The Biden Admin Denies Cutting Taiwanese Minister’s Video Stream During US Democracy Summit

During President Joe Biden’s Summit for Democracy last Friday, White House personnel shut off a Taiwanese minister’s video stream. In her slide presentation, Taiwan was colored differently on a map than China, claiming control over the island. Taiwanese Digital Minister Audrey Tang’s address raised eyebrows among US officials.

Moreover, Taiwan was invited to the meeting as a show of support when Beijing was putting a lot of pressure on it. The White House was afraid that separating Taiwan and China on a map at a meeting hosted by the United States would be regarded as contradicting Washington’s “one-China” policy.

The Biden Administration denies cutting the stream on purpose. According to a State Department Official, the broadcast was terminated due to “confusion” regarding screen-sharing. They appreciated Minister Tang’s involvement, which demonstrated Taiwan’s world-class knowledge on problems of transparent government, human rights, and misinformation countermeasures, added the spokeswoman.

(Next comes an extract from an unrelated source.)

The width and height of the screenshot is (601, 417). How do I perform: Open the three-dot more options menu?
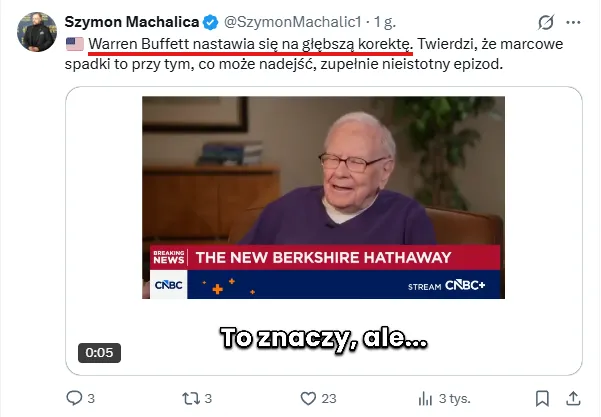[573, 23]
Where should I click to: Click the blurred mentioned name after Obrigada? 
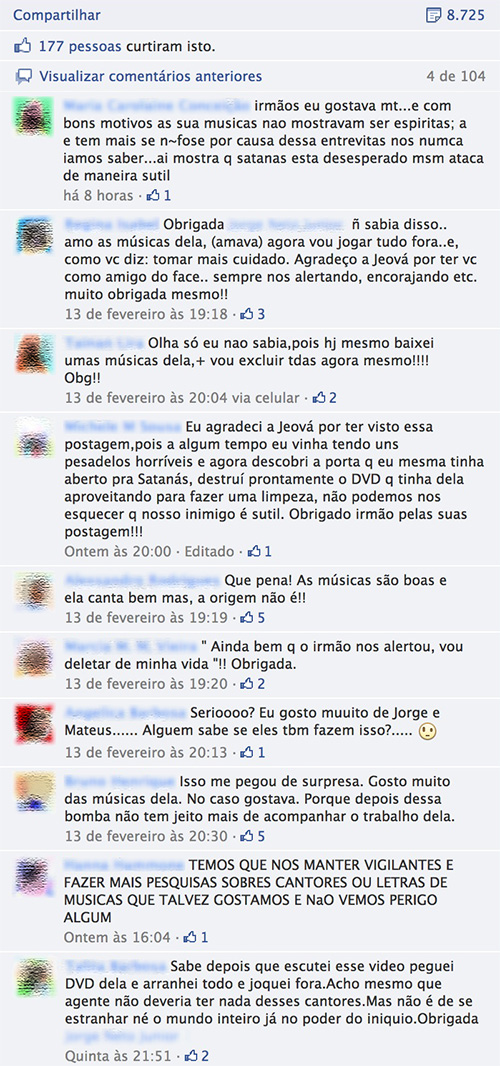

Tang displayed a color-coded global map that ranked countries based on their civil rights transparency. The map was created by CIVICUS, a South African non-profit that monitors civil rights worldwide.

Taiwan is the only country in the Far East with a green “open” certification for civil rights. Other countries in the region, including the United States and some of its allies, are color-coded as “closed,” “repressed,” “obstructed,” or “narrowed.” Concerned that the map depicted Taiwan as a separate entity from China, the White House National Security Council approached the State Department. Washington complained about Taiwan’s Administration, enraged that Tang’s video had been censored.

Taiwan’s foreign ministry attributed the stoppage to “technical issues.” According to Reuter’s sources, the White House asked the camera booth operator to turn off Tang’s broadcast. They saw the irony that one of the panelists was banned during a talk on “countering digital authoritarianism” as part of a more extensive conversation on strengthening democracy.